All of a sudden, to get back to the matter at hand, it’s as though the greatest obstacle to hope and reconciliation is posed by Sinhala Buddhists. M.A. Sumanthiran of the TNA, for example, tells the New York Times, ‘We have a new enemy but the same hate’. No prizes for guessing where he believes this hate emanates from. Again a ‘goes without saying’ that came without saying. 

So far, only S.I. Keetaponcalan (‘Understanding Zahran: Sri Lanka’s ultra-terrorist’ in the Colombo Telegraph, has mentioned that the man’s original focus was his jihad against Buddhists. For the rest, it’s the soft target which helps vent frustration and inter alia helps divert people from the real enemy here. It’s not ‘hate’. It’s an existentialist angst and that’s not the preserve of the Buddhists either. It is an error to think that the greatest threat is Sinhala Buddhist extremism just as it is an error to think that ‘religion’ had nothing to do with the situation we are in. 

So let’s go back to this notion of terrorism having no religion. The religious who abhor groups that unleash violence in the name of the very same faith are quick to point out, ‘that’s not who we are or what our faith is about’.  Correct. This does not mean that the terrorists are religion-free. The NTJ killed in the name of Islam. They were affirming their faith. They were terrorists. And, as someone quipped, it appears that there are many religion-less mosques in the country. This too we need to think about. 

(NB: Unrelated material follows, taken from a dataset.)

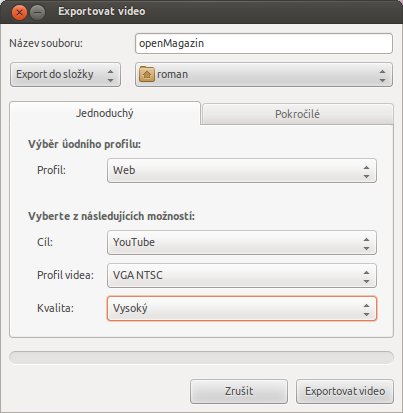Click the arrows icon on the Profil combo

coord(366,171)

And yet, again as Dayan points out, a lot of commentary has been irrelevant or diversionary. Referring to a statement issued by South Asian activists, academics and journalists urging Sri Lanka not to violate fundamental rights in the name of combating terror, Dayan observe, ‘All references to “terror" ( sometimes within inverts!) are to a possible governmental/state ideology or policy response; not to the massacre, or the character of its perpetrators. These people should read or re-read Sartre or Camus to learn or be reminded how engaged/committed intellectuals respond to fascistic terror threatening their countries, societies and citizens. Start with “The Roads to Freedom”.’

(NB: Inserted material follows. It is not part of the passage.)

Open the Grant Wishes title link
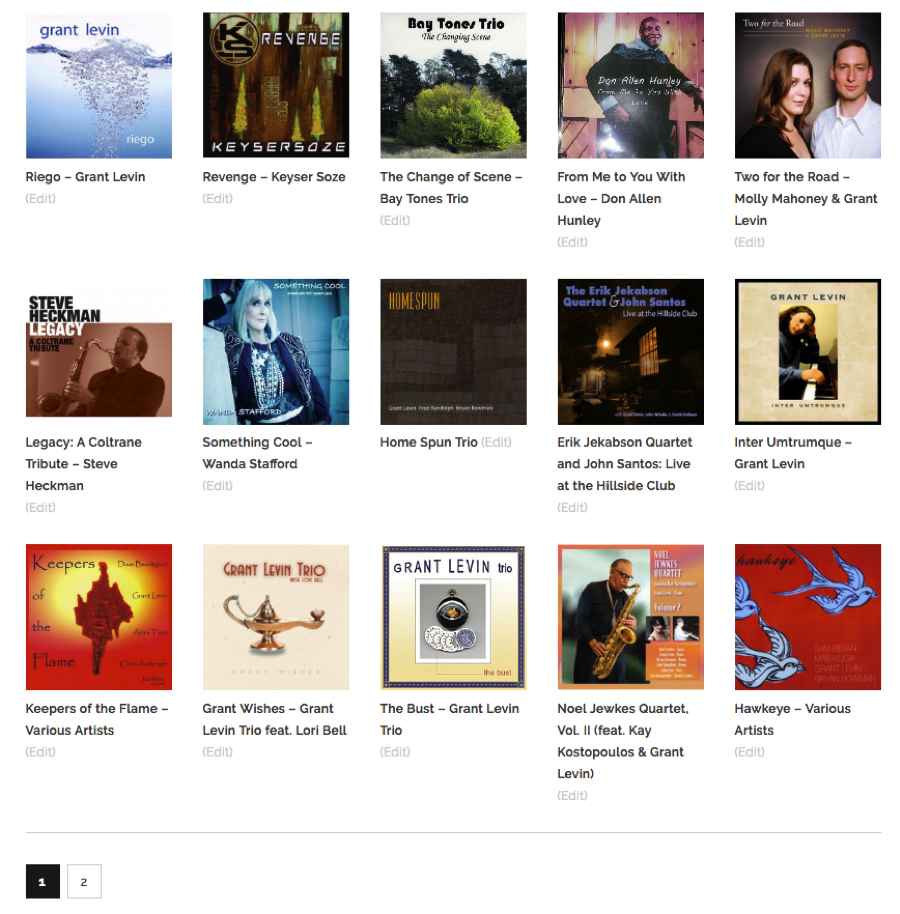The height and width of the screenshot is (914, 900). [x=275, y=719]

It is high time that we had a long and serious discussion about religious freedom, not to curb it but to figure out what faiths or bodies can come under that label, especially if there’s an avowal to affirm faith by drawing literally from texts (i.e. disregarding context or interpretive necessity) those sections that advocate violence. The bible (both old and new testaments) contains calls for violence against non-believers, but we haven’t seen any Christian sects in Sri Lanka (and there are many, including those who have registered themselves as companies!) taking these literally, out of context, and advocating exclusively for application to the letter.  

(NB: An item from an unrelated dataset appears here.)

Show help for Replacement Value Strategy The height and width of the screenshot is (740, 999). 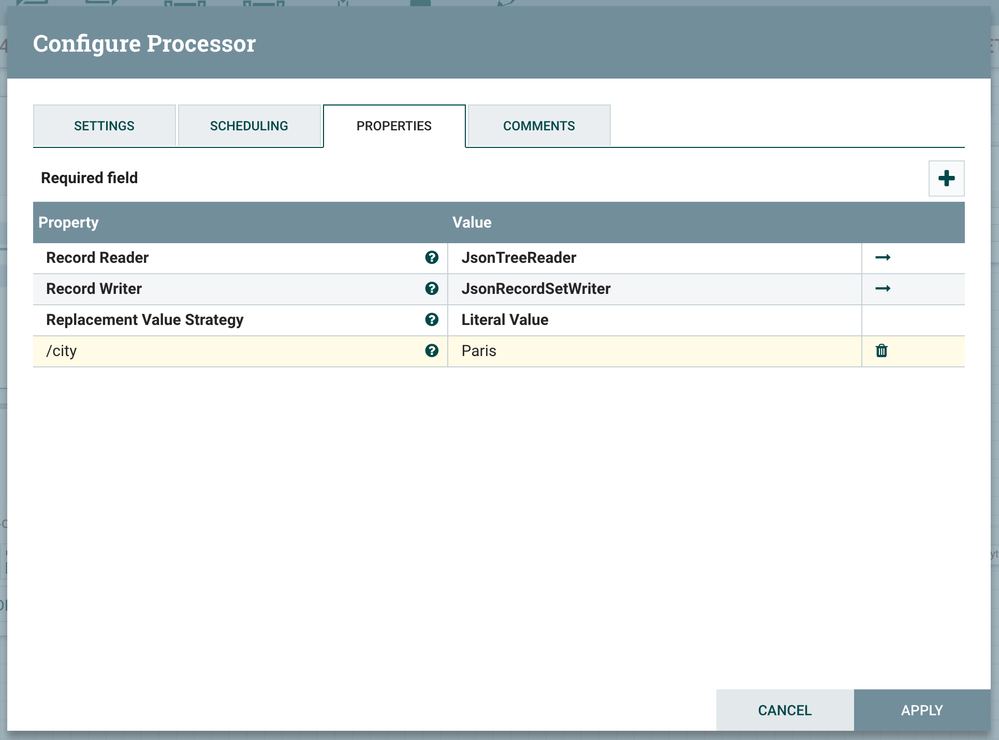coord(432,320)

The International Covenant on Civil and Political Rights has a line about religious freedom which offers a pertinent rider: ‘Freedom to manifest one's religion or beliefs may be subject only to such limitations as are prescribed by law and are necessary to protect public safety, order, health, or morals or the fundamental rights and freedoms of others.’  

Where does Wahhabism stand on this? It is a question for everyone in Sri Lanka, not just the Muslims, although that community given its greater fragility at this moment cannot afford to brush it under the carpet as the hope-and-reconciliation ladies and gentlemen seem to have. 

Those who want to police social media by tossing out ads for trolls would do well to understand that it’s a pretty short distance from where they are to the problem at hand and that complicities, when they are tossed out (seemingly) randomly, have a way of dropping on one’s own lap.

Dayan is absolutely right when he says, ‘The “intellectuals” are divided between those who suffer from Sinhala-phobia and those who suffer from Sinhala-philia. The ISIS doesn't give a s**t about either, because they believe in absolute ethnic equality: they'll blow up anyone of any ethnicity, any opinion about ethnicity, any gender and any age. Only dangerously stupid people don't get it.’ 

Wishing away the enemy does not help, as seems to be trendy in these days of ignoring the abuse of the notion of religious freedom enshrined in the constitution and the need to call a spade and spade.